Task input —

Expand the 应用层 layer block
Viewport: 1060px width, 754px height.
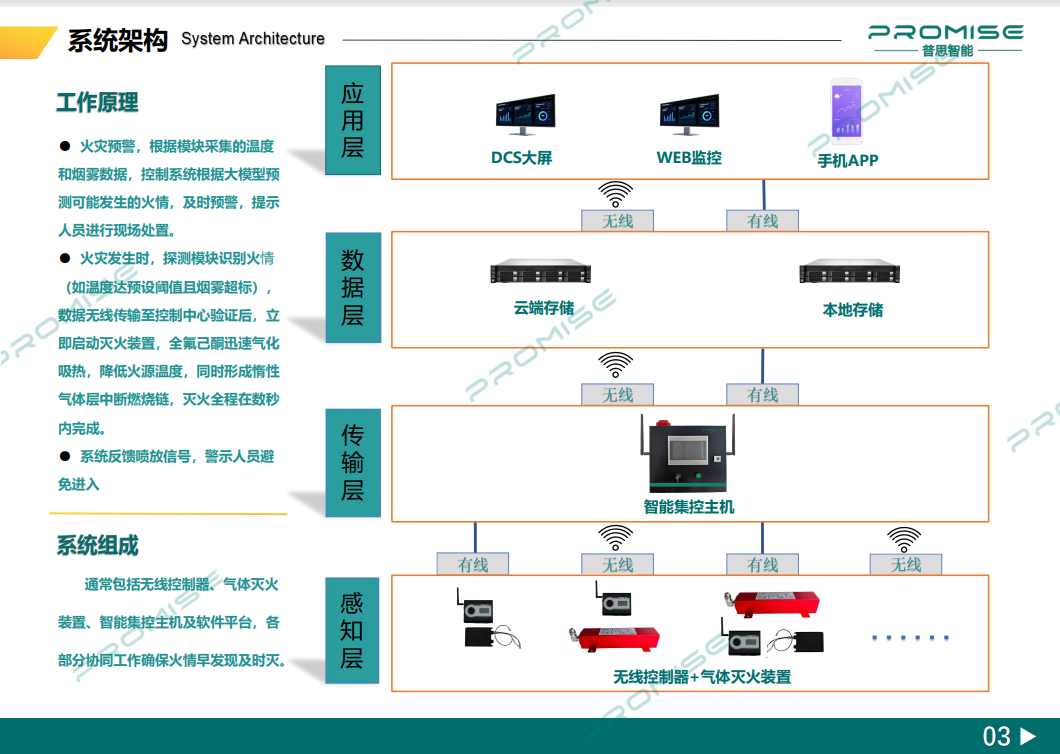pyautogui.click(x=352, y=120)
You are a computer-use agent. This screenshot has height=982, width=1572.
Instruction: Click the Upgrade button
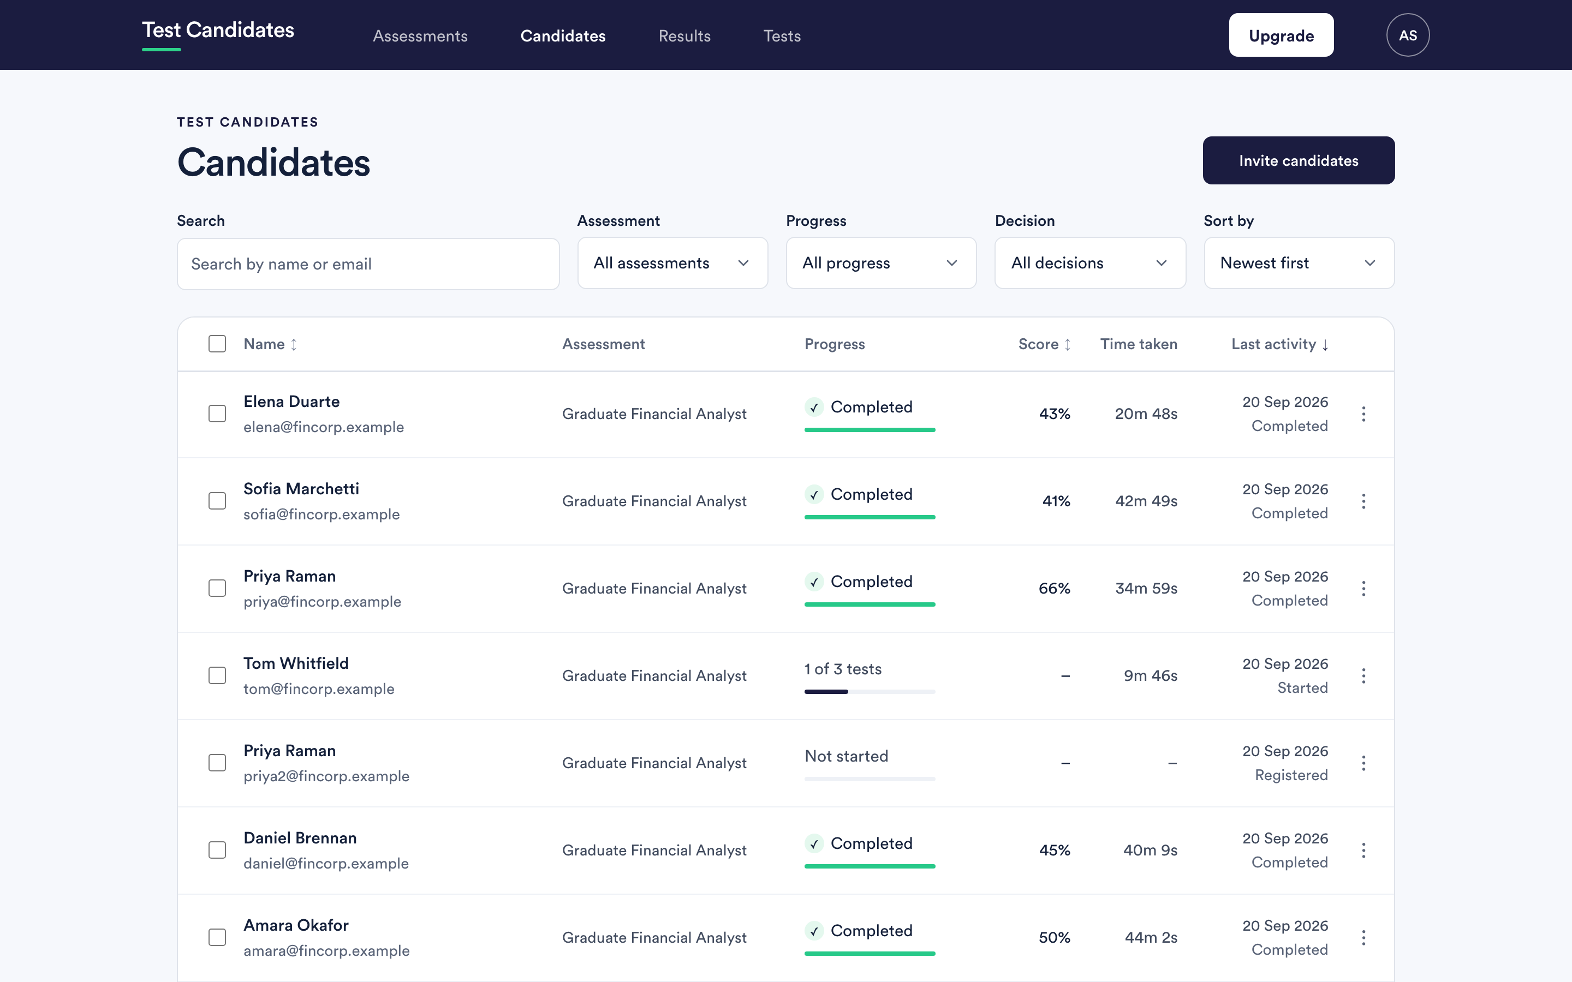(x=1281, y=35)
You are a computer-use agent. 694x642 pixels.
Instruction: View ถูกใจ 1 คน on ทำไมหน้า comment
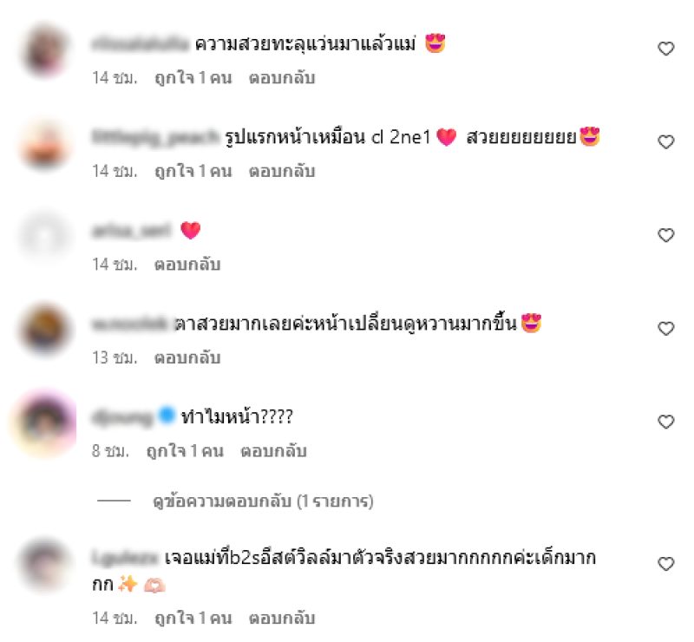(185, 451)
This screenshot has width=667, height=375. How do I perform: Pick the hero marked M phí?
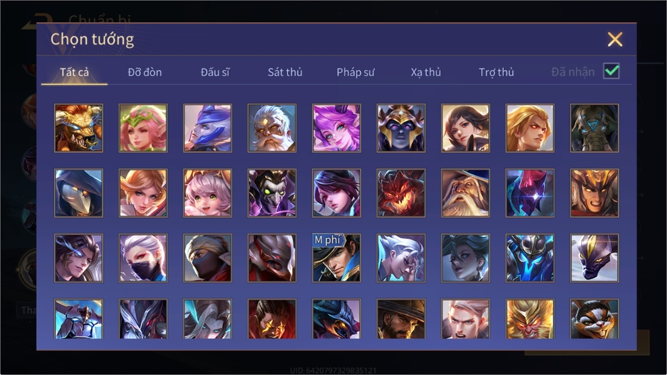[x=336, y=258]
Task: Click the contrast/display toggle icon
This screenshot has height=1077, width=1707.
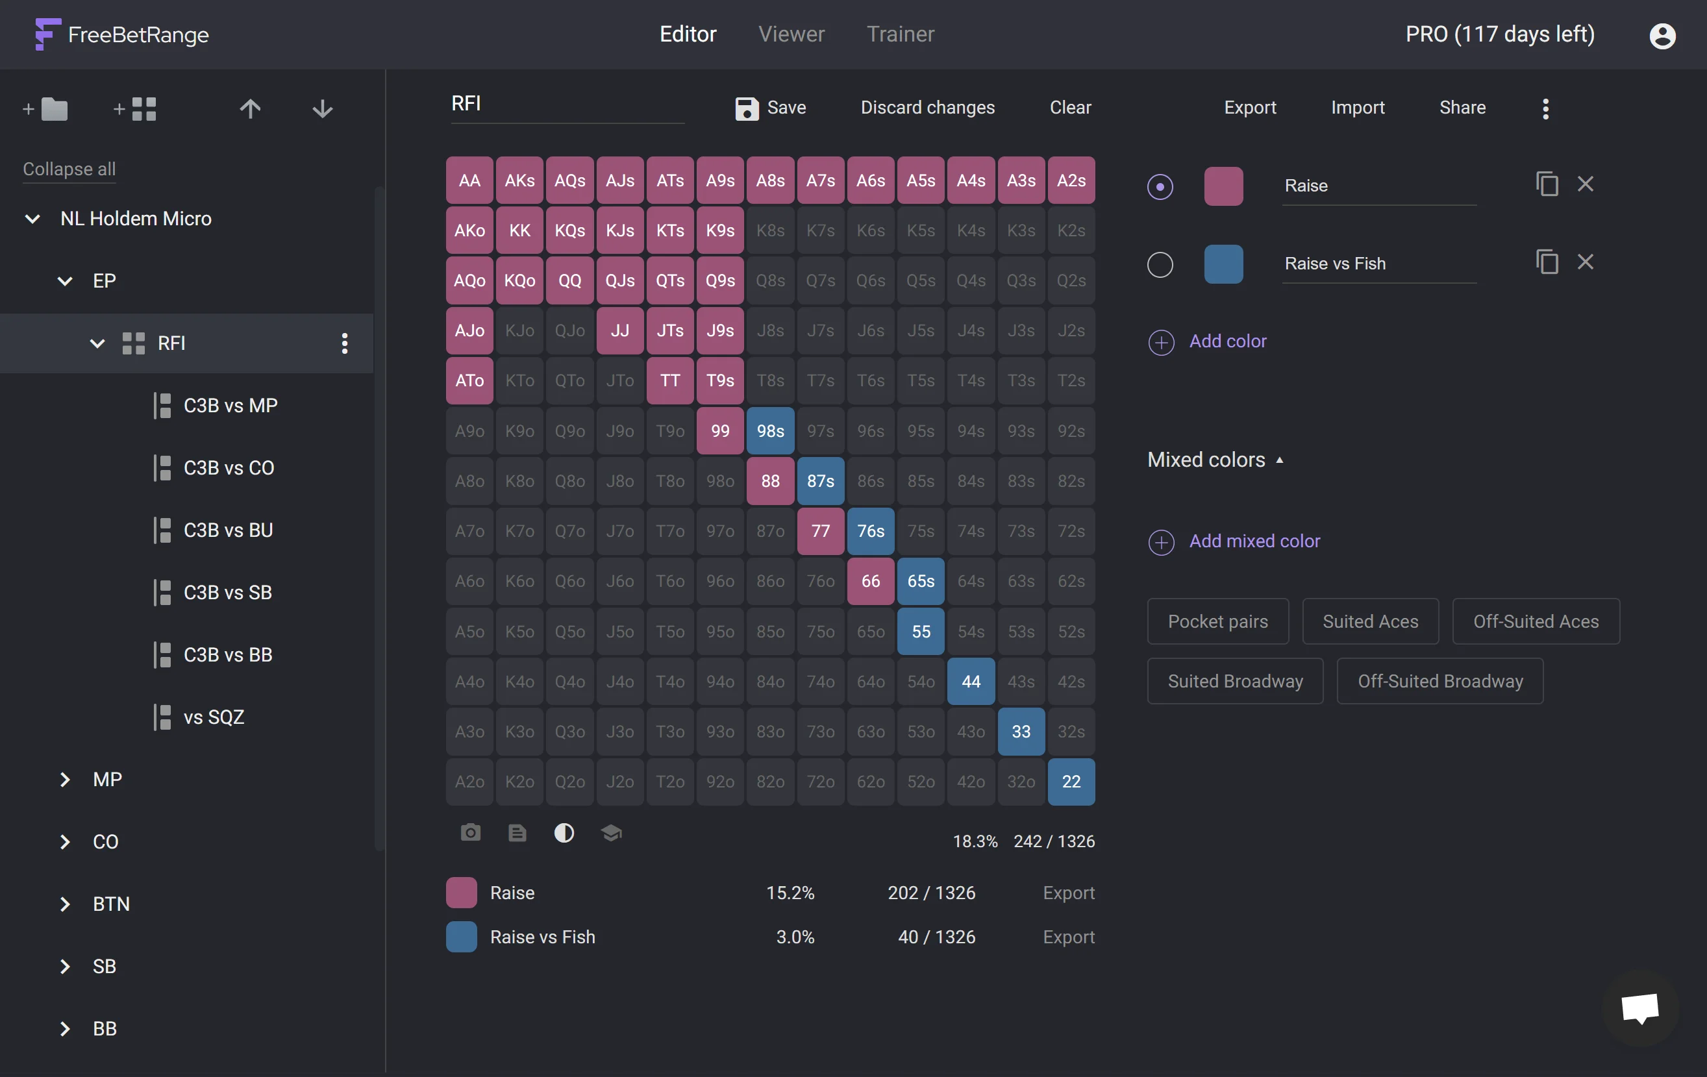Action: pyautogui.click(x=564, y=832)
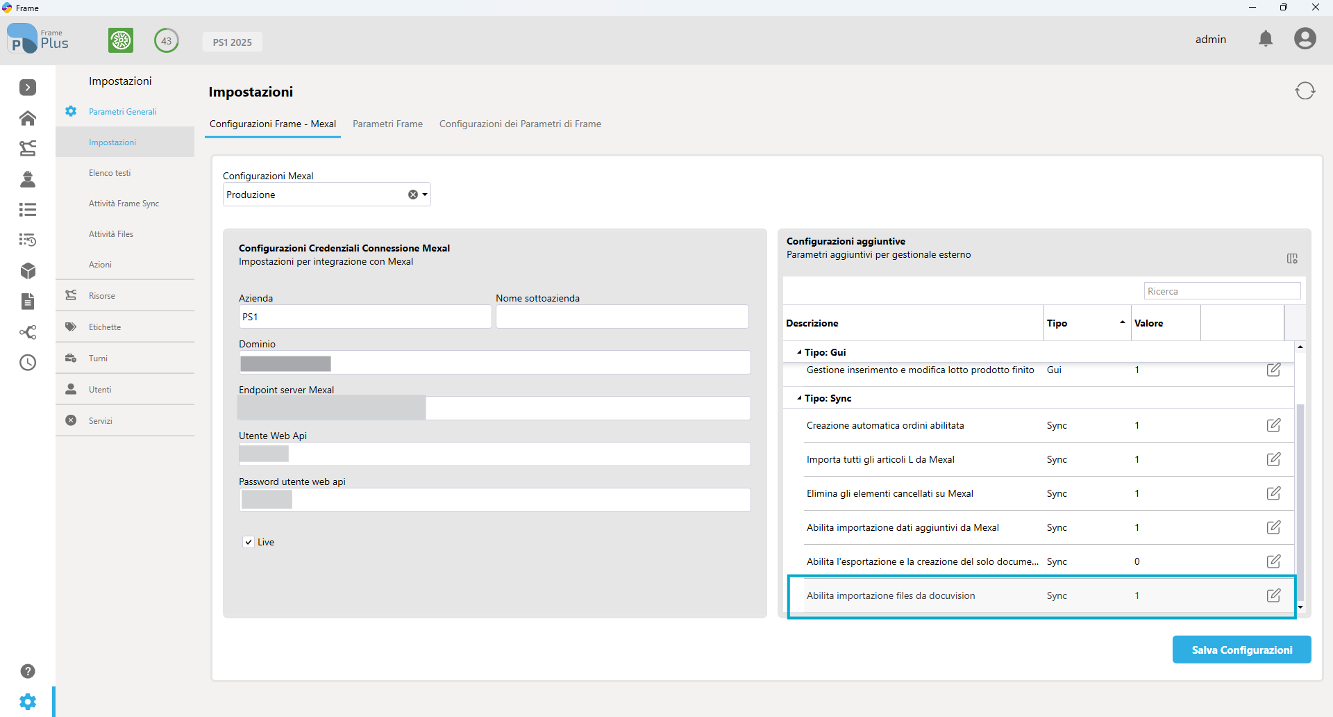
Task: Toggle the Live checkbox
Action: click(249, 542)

What is being asked —
From the first record to the last, retype everything exactly except the images.

Solution to this problem —
Expand the 应用层 layer block
Viewport: 1060px width, 754px height.
pyautogui.click(x=352, y=120)
You are a computer-use agent. This screenshot has height=982, width=1572.
Instruction: Click the Upgrade button
(x=1281, y=35)
You are a computer-use agent. 694x642 pixels.
Instruction: View ถูกใจ 1 คน on ทำไมหน้า comment
(185, 451)
This screenshot has width=667, height=375. How do I perform: Pick the hero marked M phí?
[x=336, y=258]
Task: Click the contrast/display toggle icon
This screenshot has height=1077, width=1707.
Action: pyautogui.click(x=564, y=832)
Task: Toggle the Live checkbox
Action: click(249, 542)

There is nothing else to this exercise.